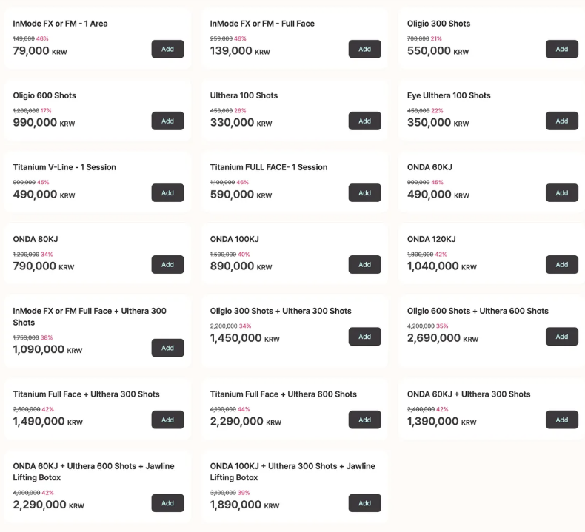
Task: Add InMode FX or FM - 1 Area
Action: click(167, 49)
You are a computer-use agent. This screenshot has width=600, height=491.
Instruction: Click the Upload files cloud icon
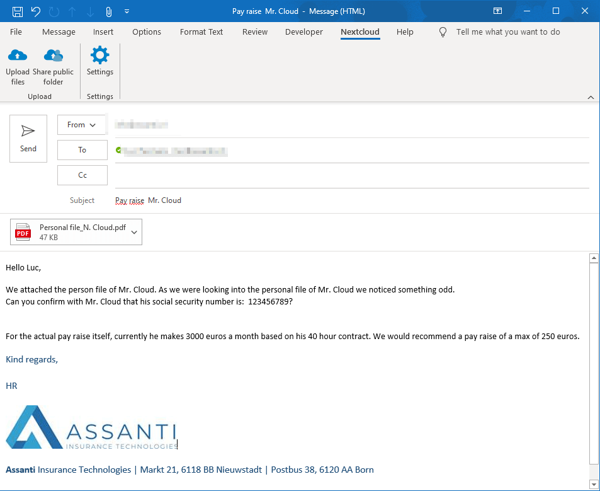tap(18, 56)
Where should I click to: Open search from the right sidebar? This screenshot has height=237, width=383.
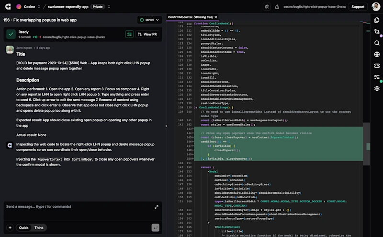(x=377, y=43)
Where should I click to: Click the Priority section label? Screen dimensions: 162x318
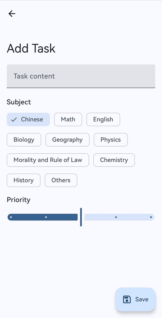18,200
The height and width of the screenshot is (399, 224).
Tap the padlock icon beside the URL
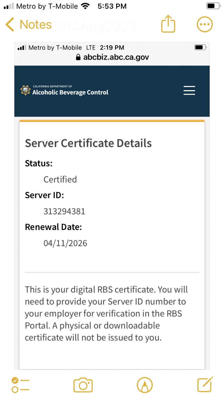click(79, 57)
--
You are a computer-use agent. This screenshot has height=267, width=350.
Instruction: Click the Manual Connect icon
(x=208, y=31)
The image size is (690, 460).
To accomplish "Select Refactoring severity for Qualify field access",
* * *
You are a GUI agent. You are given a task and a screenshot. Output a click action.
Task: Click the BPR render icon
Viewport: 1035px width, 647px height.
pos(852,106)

**Action item**:
For an answer, give a copy of every line in the listing that holds the word "computer".

**Solution below**:
You are a computer-use agent. This screenshot has width=600, height=491.
You are a computer-use agent. This screenshot has height=267, width=350.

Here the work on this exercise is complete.